Under banners that read “Yes for democratic change”, around 1,600 Eritreans met to decry what they described as repressive rule under President Isaias Afewerki, who has led the country since it won independence from Ethiopia in 1991.
The refugees also called for an end to unlimited military service in the country, with one of Africa’s largest armies fed by a yearly conscription of men and women aged 15 to 45.
Some analysts blame the prolonged service for Eritrea’s refugee exodus which now amounts to thousands every year, according to the United Nations.
“We are here to highlight the injustices in our country. We want an end to dictatorial rule,” Kibrom Sibhatu, head of the Eritrean Urban Refugees Association, told journalists.
“There are 60,000 Eritrean refugees in Ethiopia and all fled because of crimes carried out by the dictatorship,” he said.
Berhane, a 35-year-old who fled his country four years ago, called the military service programme “modern-day slavery”.
“They (government) have ruined the lives of this generation. The international community has to realise that those who fled the country are only political refugees, not economic,” he said.
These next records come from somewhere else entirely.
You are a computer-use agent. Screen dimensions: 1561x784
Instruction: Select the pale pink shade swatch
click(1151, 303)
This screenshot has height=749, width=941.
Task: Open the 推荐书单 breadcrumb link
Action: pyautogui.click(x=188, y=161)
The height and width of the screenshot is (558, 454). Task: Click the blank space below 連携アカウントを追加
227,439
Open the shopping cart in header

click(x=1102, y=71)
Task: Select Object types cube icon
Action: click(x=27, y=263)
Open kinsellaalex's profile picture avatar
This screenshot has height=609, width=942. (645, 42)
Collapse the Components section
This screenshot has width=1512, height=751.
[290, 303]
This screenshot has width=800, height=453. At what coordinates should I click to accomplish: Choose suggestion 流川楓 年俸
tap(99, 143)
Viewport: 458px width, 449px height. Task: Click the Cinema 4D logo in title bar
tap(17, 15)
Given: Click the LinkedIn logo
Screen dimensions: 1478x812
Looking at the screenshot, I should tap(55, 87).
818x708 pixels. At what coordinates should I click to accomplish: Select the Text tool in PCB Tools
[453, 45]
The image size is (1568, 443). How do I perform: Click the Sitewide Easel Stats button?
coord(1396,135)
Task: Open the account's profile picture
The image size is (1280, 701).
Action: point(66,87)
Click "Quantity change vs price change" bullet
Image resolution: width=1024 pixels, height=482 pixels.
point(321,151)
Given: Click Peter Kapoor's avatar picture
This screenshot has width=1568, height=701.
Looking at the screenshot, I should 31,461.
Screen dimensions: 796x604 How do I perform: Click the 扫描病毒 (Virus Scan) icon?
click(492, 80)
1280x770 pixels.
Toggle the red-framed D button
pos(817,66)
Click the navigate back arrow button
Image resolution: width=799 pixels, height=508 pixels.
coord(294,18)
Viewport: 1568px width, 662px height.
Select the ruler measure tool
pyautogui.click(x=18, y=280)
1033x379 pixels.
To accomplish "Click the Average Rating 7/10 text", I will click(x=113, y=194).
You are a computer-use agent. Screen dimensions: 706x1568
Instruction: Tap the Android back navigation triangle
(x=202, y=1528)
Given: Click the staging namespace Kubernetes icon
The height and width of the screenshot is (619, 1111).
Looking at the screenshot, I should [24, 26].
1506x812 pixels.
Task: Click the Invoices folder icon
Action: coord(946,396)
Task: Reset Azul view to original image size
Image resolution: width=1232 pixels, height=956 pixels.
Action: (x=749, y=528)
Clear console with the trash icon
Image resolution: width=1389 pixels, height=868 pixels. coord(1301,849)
Eritrea seceded from Ethiopia twenty years ago after a 30-year war, but the two sides fought another two-year conflict in 1998 over disputed territory.
“The national service programme declares 18 months of service, but they maintain an unlimited programme claiming the war with Ethiopia has not ended,” 33-year old Solomon Ghirmay told Reuters.
“The government has waged conflicts with many of Eritrea’s neighbours. I want the international community to impose more sanctions on the regime,” Solomon added.
One participant said Ethiopian authorities had refused to grant them permission to hold protests in front of the African Union headquarters, where Eritrea sent this year its first delegation since the war ended in 2000. (Editing by George Obulutsa)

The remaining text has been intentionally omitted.